▶ **Things to do**:
#1 In the passage on Melville's Pierre, who calls the departing "bridal-party" "sad as funerals"?
#2 Quote the records verbatim, starting at the line containing "Given: Open the Logs document icon" and ending at the end of the records. Omit the pictures.

▶ **Document passage**:
§ §

Reading Melville's Pierre; or, The Ambiguities by Higgins Brian; Parker Hershel;
Author:Higgins, Brian; Parker, Hershel;
Language: eng
Format: epub
Publisher: LSU Press
Published: 2006-08-10T16:00:00+00:00
5
THE PAMPHLET AND THE CITY:
THE KRAKEN ENDING
i
In Book XIII, “They Depart the Meadows,” the shortest Book in the novel, the Saddle Meadows section ends, with an ironic reminder of the opening of Book II. The “vainglorious driver” of the coach taking Pierre and Isabel to the city seems a “bravado-hero” reminiscent of the exuberant Pierre who four days earlier had taken Lucy for a drive in his grandfather’s enormous old phaeton. In contrast to the “elated” coach driver, an image of power and control as he threads his four reins among the fingers of his gloved hand before flourishing his whip (202), Pierre is now a dismayed passenger, hopelessly entangled in the “complicating knots” (175) he has tied about himself and Isabel. They are accompanied by Delly Ulver, the disgraced daughter of the occupants of the farmhouse where Isabel had been employed. This departing “bridal-party” is “sad as funerals,” according to the Shakespearean commentator, old Casks, the innkeeper (203).

§ §

▶ **Recorded information**:
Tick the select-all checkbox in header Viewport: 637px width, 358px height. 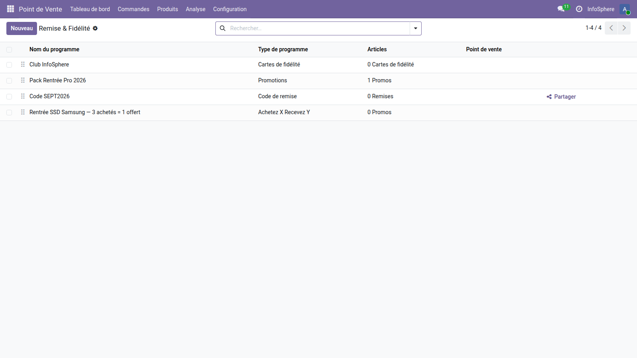coord(9,50)
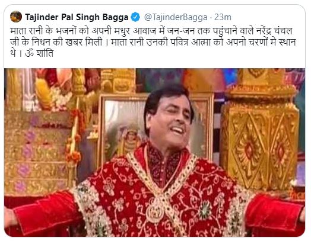This screenshot has height=241, width=311.
Task: Open Tajinder Bagga's profile avatar
Action: 16,17
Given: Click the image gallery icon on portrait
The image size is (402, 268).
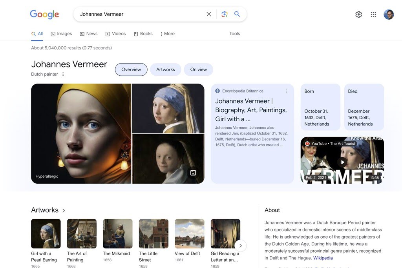Looking at the screenshot, I should point(193,173).
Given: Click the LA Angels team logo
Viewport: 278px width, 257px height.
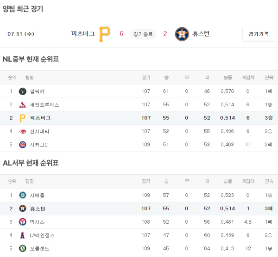Looking at the screenshot, I should [x=23, y=235].
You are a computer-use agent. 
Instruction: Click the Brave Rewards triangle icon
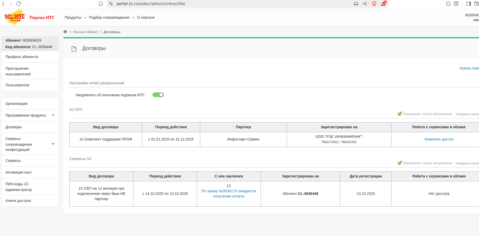click(x=383, y=4)
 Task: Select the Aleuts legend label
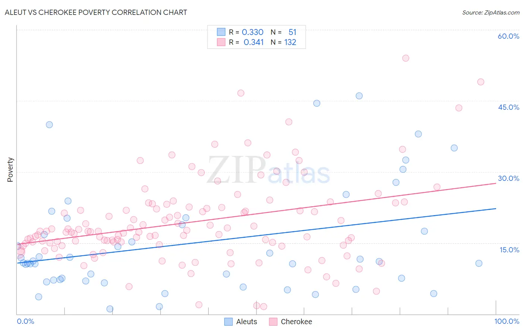247,322
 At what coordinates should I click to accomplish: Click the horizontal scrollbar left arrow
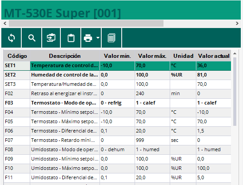(5, 24)
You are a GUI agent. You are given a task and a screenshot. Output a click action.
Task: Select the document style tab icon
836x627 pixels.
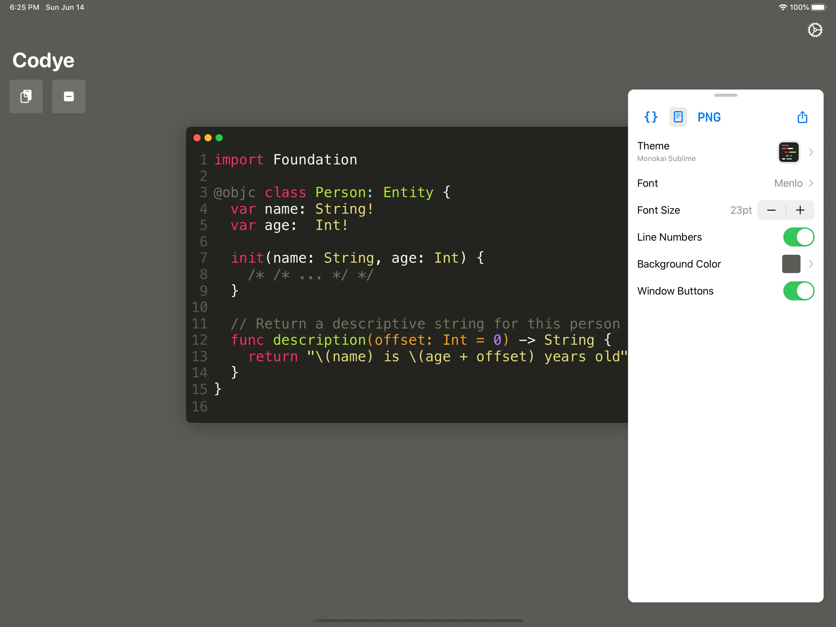(678, 117)
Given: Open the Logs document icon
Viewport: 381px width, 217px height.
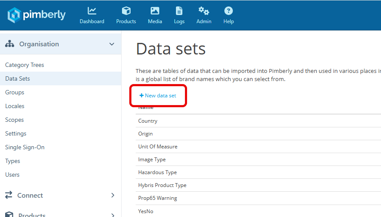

§ §

▶ **Results by task**:
#1 Old Casks, the innkeeper, described as the Shakespearean commentator.

#2
Given: Open the Logs document icon
Viewport: 381px width, 217px height.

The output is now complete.